Por otra parte, es importante considerar que en los líquidos de LC de portadores asintomáticos la carga parasitaria suele ser baja. Sin embargo, se espera que, en los casos de infección, las muestras clínicas presenten mayor carga parasitaria, y aumenten el potencial de ser detectado por qPCR. Con el objetivo de mejorar aún más los límites de sensibilidad de las técnicas moleculares, se podrían estandarizar en el futuro variaciones como PCR anidada o qPCR con sondas marcadas; por ejemplo, las de tipo Taqman. Asimismo, es importante resaltar que los datos laboratoriales siempre van de la mano con datos clínicos, por lo cual el criterio médico es fundamental para el tratamiento en casos sospechosos de infección por este parásito.
Es probable que la qPCR no haya podido detectar el parásito en la muestra A77, por la baja carga parasitaria que puede predisponer al efecto estocástico en el momento de la alícuota a ser procesada para la extracción de ADN. Si bien los métodos moleculares son altamente específicos, tienen limitaciones como todos los métodos diagnósticos, sobre todo cuando la cantidad de ADN presente en la muestra es muy baja o se encuentra diluida en grandes volúmenes de líquido conservante.
La detección del gen humano como de la albúmina, la β-globina o GAPDH son ampliamente utilizados como control interno en los sistemas de PCR. En este trabajo se estandarizó la detección del gen GAPDH humano como control interno, la cual nos permitió validar las muestras recolectadas para el estudio.
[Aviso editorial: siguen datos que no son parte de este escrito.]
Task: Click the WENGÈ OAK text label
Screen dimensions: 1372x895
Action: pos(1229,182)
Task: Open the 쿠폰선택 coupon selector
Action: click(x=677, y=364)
Del mismo modo, la amplificación de este gen podrá ser evaluada en las muestras de raspadura corneal, lo cual va a permitir informar a los médicos sobre la calidad de las raspaduras corneales y, por lo tanto, optimizar la interpretación de los resultados emitidos.16,22,23
Contar con técnicas moleculares como la qPCR para la detección de Acanthamoeba a nivel nacional permitirá un diagnóstico etiológico más preciso para aquellos casos con sospecha de QA. La qPCR presenta ventajas sobre el método de cultivo, ya que nos permite detectar el parásito en dos días teniendo en cuenta el tiempo de extracción de ADN, la reacción dura aproximadamente 40 minutos y no se realiza una manipulación posterior a la amplificación; por lo tanto, no se corre el riesgo de contaminación por amplificaciones. Otra ventaja que presenta es que permite estimar la carga parasitaria por medio de la curva de calibración. En un futuro próximo esperamos que estas herramientas también puedan ser de utilidad en otras áreas como en el estudio de la prevalencia de este patógeno en muestras ambientales o en otro tipo de muestras clínicas, como en casos de patologías tan graves como la encefalitis amebiana granulomatosa.
Como conclusión, se logró la estandarización de un sistema de qPCR para la detección de Acanthamoeba a partir de muestras control. El sistema estandarizado presenta buena sensibilidad y podrá ser incorporado a los laboratorios que cuentan con acceso a equipos de qPCR para un diagnóstico rápido y más eficiente en casos de sospechas de QA. Recomendamos el uso combinado de métodos moleculares y cultivo para aumentar la potencia del diagnóstico, sobre todo en muestras donde la carga parasitaria es muy baja.